Now, before you steam on in there; first be clear are you worried about something which directly effects YOU, or are you worried on behalf of someone else?

Your Situations

For situations which directly effect you. Be clear on the facts. Identify the cause of your worry.

Money: If you are worried about money, work out exactly what you need vs what you've got. Be realistic. Be in control. Whilst you may not see an immediate solution, it always helps to have the real facts in hand. Help is available, changes may need to be made. But without knowing exactly what you have vs what you need, you won't be able to help yourself - nor will anyone else be able to help you.

Interviews: If you are worried about an interview, work out exactly why you are worried. Are you afraid you'll be late, make a fool of yourself, say something wrong? Just remind yourself that you will do your best, and you'll do better if you worry less.

Exam Results: If you are worried about the results of an exam, you must remind yourself that you have done your best. And in the worst case scenario there may be a possibly you can re-sit if you have done really badly.

Exams/Tests: If you are worried about what you are about to be tested on; please remember that you will do better if you are less anxious. Be informed, know exactly what you are being tested on. If you don't feel ready (as in a driving test), try postponing it until you DO feel ready.

See, Worry can be combated if you feel in control, you wont feel in control by worrying. We worry about what we are unsure of, afraid of. Remove the fear, find the facts and clear the worry!

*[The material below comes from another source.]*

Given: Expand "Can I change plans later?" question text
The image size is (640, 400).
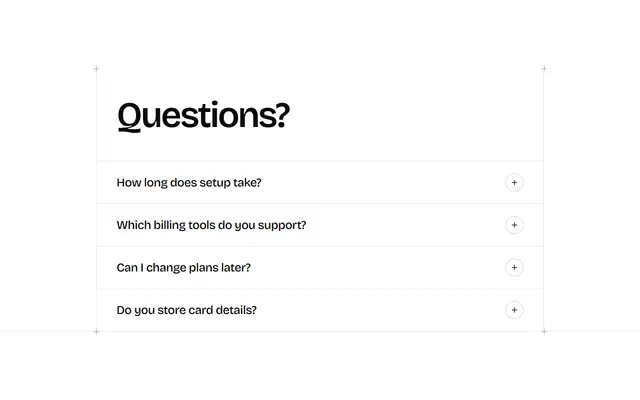Looking at the screenshot, I should [184, 267].
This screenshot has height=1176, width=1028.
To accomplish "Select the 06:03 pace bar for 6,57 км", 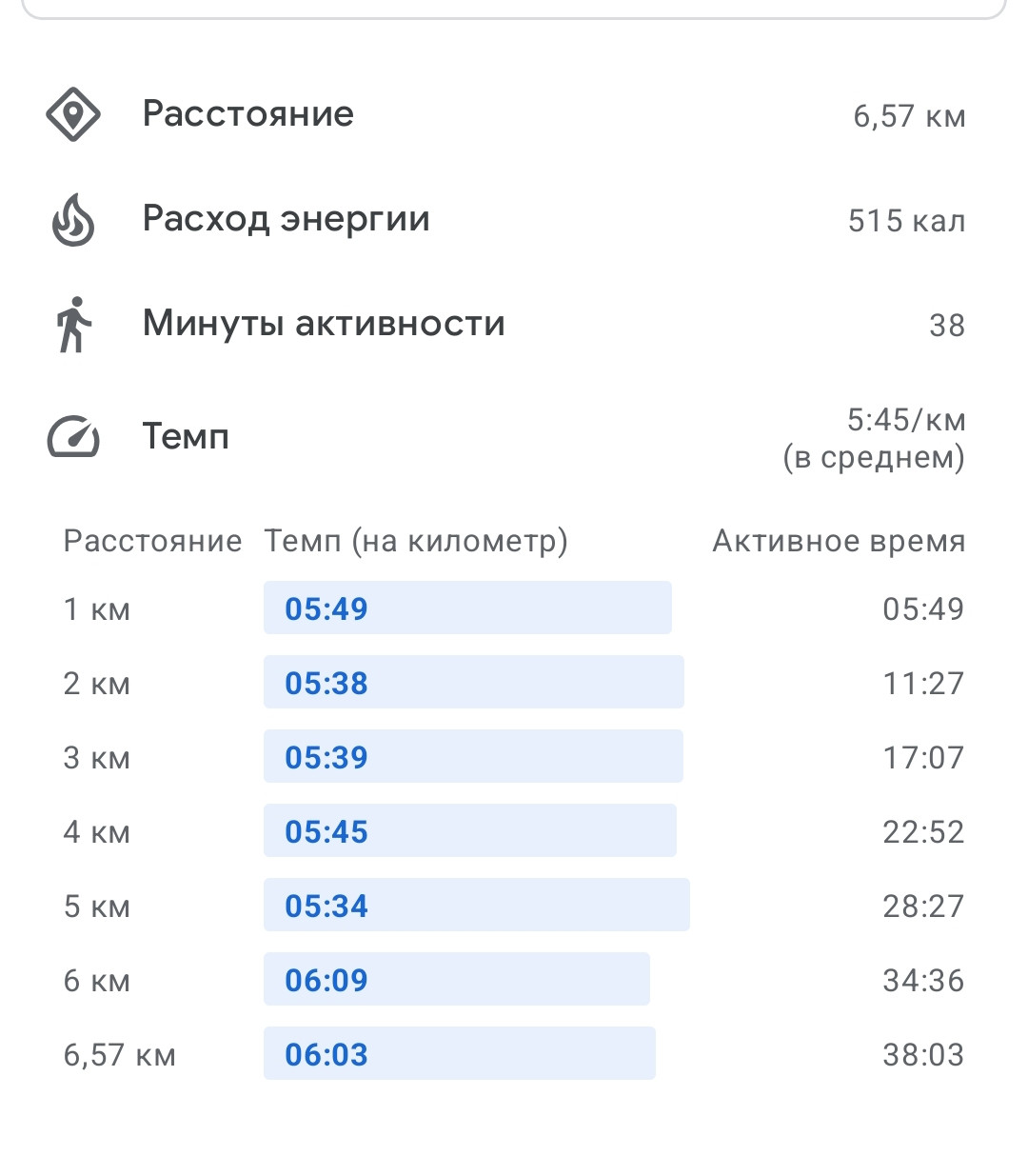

Make decisions to remove the problem.



Fearing the worst

We worry because we fear outcomes. We fear not being good enough, we fear not having enough and we fear the 'what if' aspect.
In the face of a difficult situation we worry over the fear aspect attached to it.

To combat this, we have to ask ourselves "What would it mean to you if things went bad" and "What could the worst possible outcome be." and "Why are you afraid of it?"

Decide NOT to be afraid of it.

We don't want things to turn out bad, but if we can pull together an action plan for the 'worst', then it means we are taking some control. It means that should the worst happen, we are prepared. No one likes to even consider the worst, but if you pull a plan out of the hat ready for the worst; at least you can work a way 'UP' before you get 'DOWN'.

Being worried about other people

If you are worried about someone, be sure that it's not you trying to control an outcome. That you are not projecting your fears and concerns on to someone else. Understand WHY you are worried.

For example; you may worry about them being in a difficult situation, you may worry about their health, their relationships, their state of mind.

Worrying isn't helping you to be that supportive influence. It is a good idea to discuss your concerns with the person involved. Everyone does need to make their own mistakes, but we all need to learn from the experiences of others too; and we all need to ultimately make up our own minds.

Also; look at how either outcome would make you feel and why you are worried at not getting the outcome which you want.

You have to allow other people to take responsibility for themselves.
It is natural to worry about our family members and friends; but if THEY are not worried, then we have no cause to truly doubt them.

If they ARE worried, then you are not helping the situation by worrying with them. Instead you need to be the reliable source there to celebrate if things go well and to come up with a plan if things go wrong.